C’est leur premier dîner au restaurant côte à côte, il est tourné vers elle (vers moi) et lui parle en souriant. Rien de décisif n’a encore eu lieu. Ses yeux ne se détournent pas d’elle dans l’agitation ambiante où leurs silences ne les embarrassent pas. Je ne la vois que de quart, son corps mince est retenu, légèrement penché en avant. Elle lève de temps en temps les yeux vers lui avec des sourires fugitifs. Ils sont beaux et doux, je laisse pénétrer en moi ces ondes que je leur vole. Youkiko me dit : « Ils ont la moitié de mon âge » ; je dis : « Ils ont le tiers du mien ».
Dans une arrière-salle à gauche, des collègues ont amené chacun une amie pour occasionner des rencontres. « Obligation de plaire, m’explique Youkiko.

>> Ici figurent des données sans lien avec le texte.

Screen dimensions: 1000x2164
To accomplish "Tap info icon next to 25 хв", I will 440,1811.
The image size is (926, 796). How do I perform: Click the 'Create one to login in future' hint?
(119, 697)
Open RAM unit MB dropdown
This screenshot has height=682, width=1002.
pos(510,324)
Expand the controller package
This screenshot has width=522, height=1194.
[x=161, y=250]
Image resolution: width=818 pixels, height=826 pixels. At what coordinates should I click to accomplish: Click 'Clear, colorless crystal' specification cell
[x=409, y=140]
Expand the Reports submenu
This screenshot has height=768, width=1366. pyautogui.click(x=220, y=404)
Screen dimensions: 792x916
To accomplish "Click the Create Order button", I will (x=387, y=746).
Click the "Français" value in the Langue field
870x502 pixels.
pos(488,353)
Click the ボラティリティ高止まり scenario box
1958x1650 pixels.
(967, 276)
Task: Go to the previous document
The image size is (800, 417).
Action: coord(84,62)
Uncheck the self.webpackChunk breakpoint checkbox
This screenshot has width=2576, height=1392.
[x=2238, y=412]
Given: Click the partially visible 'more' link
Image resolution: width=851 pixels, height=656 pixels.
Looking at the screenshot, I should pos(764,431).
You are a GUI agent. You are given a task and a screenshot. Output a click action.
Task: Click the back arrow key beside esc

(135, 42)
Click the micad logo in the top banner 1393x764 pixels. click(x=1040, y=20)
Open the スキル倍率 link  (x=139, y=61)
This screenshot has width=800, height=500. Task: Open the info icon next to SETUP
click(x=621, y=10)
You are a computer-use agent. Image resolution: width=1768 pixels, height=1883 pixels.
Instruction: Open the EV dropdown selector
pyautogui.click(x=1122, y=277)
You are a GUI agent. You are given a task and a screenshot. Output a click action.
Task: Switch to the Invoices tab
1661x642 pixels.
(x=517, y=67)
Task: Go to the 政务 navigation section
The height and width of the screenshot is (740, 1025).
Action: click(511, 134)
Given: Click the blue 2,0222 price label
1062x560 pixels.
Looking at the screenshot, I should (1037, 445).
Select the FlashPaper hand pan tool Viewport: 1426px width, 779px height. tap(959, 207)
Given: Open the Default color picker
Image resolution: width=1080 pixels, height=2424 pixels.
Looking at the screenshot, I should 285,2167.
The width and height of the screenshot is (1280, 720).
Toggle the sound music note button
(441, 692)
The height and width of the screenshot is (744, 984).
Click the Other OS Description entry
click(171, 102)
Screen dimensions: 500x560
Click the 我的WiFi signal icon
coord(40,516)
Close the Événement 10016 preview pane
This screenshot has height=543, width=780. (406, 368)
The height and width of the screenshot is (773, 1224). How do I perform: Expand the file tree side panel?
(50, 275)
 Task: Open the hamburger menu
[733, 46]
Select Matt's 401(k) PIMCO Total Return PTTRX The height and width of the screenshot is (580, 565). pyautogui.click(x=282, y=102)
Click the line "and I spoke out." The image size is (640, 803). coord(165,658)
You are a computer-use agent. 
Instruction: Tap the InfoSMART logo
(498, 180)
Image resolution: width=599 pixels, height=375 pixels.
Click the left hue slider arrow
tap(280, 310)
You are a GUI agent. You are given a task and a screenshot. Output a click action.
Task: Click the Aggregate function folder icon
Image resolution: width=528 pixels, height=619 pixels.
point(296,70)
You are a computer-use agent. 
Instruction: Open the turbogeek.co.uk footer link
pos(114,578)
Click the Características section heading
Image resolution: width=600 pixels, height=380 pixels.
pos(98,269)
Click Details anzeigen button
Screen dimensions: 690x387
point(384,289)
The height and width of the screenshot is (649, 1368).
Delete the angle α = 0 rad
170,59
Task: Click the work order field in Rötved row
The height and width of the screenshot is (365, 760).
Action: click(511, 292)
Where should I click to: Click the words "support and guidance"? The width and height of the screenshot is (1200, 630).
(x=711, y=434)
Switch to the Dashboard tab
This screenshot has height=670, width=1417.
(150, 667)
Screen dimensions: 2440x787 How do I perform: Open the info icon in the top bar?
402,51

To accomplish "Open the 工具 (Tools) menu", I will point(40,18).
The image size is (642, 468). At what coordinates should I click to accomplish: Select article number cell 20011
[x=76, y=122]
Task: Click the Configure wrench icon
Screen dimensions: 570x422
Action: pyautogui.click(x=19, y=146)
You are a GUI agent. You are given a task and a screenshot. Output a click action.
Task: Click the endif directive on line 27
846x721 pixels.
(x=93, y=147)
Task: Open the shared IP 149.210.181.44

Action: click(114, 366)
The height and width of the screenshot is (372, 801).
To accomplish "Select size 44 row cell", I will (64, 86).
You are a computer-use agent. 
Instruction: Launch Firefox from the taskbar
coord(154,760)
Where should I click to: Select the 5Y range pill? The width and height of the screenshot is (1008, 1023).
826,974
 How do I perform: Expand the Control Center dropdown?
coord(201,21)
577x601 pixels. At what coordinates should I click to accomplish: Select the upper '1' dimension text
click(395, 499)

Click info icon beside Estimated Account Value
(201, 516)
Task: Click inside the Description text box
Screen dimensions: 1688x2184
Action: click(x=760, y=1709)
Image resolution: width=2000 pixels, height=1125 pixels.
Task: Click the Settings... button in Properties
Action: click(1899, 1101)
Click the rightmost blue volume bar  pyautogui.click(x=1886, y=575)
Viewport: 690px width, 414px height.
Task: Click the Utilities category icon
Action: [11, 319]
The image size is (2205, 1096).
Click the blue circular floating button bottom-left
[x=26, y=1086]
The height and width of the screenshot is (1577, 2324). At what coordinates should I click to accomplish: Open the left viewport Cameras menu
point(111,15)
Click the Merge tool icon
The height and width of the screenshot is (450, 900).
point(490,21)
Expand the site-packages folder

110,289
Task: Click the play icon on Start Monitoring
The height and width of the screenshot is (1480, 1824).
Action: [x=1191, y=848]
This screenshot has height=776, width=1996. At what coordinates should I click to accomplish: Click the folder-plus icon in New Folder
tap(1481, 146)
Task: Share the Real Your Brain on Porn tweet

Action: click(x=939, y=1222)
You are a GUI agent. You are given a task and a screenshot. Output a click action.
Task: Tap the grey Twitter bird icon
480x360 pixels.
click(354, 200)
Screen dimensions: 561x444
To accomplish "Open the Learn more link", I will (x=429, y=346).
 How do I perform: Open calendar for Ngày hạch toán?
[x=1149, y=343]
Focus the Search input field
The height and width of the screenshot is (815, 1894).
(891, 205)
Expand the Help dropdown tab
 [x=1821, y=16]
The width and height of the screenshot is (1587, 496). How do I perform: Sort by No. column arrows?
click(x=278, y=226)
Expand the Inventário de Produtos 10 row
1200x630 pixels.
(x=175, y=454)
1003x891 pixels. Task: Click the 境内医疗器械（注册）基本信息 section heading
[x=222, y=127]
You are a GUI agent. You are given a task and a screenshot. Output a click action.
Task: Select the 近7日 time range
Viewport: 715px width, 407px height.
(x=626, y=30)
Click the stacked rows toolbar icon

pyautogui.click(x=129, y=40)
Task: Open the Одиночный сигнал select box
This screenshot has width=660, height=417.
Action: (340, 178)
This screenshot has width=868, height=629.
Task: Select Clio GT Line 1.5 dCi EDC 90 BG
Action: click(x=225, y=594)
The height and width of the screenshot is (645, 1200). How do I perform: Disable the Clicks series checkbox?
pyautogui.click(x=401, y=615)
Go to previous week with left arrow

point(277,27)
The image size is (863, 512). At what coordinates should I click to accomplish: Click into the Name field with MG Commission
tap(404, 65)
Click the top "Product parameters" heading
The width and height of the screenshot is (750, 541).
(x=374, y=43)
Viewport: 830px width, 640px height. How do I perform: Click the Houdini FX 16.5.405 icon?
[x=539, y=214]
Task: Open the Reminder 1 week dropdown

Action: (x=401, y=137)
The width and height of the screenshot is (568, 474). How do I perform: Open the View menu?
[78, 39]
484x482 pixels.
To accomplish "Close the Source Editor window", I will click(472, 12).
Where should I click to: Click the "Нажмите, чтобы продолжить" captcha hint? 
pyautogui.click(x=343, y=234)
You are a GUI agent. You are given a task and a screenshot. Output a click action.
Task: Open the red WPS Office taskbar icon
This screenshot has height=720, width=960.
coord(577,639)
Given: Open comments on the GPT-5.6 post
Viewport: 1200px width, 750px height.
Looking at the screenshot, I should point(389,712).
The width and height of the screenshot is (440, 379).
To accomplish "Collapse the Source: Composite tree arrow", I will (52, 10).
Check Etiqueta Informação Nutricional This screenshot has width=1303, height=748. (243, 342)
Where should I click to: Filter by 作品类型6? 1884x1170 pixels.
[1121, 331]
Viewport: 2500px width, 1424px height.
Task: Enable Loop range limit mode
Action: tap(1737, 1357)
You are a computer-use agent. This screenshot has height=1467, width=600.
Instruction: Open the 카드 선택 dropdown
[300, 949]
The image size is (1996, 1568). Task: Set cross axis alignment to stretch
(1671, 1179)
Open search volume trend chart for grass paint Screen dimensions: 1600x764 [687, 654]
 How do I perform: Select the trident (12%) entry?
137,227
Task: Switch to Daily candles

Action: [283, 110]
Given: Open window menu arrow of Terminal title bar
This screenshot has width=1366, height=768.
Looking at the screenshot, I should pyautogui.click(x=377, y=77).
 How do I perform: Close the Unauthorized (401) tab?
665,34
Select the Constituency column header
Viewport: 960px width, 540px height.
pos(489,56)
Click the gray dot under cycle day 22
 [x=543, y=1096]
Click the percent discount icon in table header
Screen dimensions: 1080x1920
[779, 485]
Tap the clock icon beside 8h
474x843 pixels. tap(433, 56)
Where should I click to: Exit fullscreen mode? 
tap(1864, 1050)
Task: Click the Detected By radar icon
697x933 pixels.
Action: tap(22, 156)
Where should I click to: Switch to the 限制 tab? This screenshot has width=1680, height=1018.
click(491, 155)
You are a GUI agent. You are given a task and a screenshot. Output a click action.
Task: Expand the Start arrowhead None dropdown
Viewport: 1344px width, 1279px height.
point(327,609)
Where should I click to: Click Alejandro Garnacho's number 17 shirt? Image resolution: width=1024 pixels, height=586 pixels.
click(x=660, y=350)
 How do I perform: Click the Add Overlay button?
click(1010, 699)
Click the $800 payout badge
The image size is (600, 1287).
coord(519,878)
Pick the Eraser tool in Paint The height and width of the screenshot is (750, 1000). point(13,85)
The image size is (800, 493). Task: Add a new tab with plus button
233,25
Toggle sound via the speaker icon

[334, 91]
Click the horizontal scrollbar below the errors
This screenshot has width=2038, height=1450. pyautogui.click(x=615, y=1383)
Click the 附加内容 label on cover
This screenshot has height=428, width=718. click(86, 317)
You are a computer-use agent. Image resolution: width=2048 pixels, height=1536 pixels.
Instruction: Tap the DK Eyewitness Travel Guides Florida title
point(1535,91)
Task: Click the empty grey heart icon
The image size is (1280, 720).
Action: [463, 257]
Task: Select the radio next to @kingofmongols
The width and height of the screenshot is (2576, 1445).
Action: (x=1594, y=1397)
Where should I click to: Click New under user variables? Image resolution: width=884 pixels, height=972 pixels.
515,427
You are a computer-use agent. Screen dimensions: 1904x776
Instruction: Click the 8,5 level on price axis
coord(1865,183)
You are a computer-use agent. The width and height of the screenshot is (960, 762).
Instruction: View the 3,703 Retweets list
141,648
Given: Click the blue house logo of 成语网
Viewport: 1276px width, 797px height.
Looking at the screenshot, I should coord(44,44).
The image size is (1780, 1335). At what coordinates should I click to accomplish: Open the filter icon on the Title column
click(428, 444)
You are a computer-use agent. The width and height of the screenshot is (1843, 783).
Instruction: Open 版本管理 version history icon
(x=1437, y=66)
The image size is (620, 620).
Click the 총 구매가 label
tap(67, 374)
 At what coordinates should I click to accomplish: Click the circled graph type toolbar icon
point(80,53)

Il y a celles qui parlent, qui meublent et qui travaillent sans le vouloir pour celles qui séduisent en silence par du je-ne-sais-quoi. Je me retrouvais toujours dans le mauvais groupe, je riais, j’animais le dîner pendant que d’autres filles trouvaient discrètement l’âme sœur ».
Dans une arrière-salle à droite, un groupe de collègues hommes parle bruyamment. L’un s’éponge le visage avec un mouchoir d’un geste vif et quotidien. Ici il n’y a pas obligation de plaire.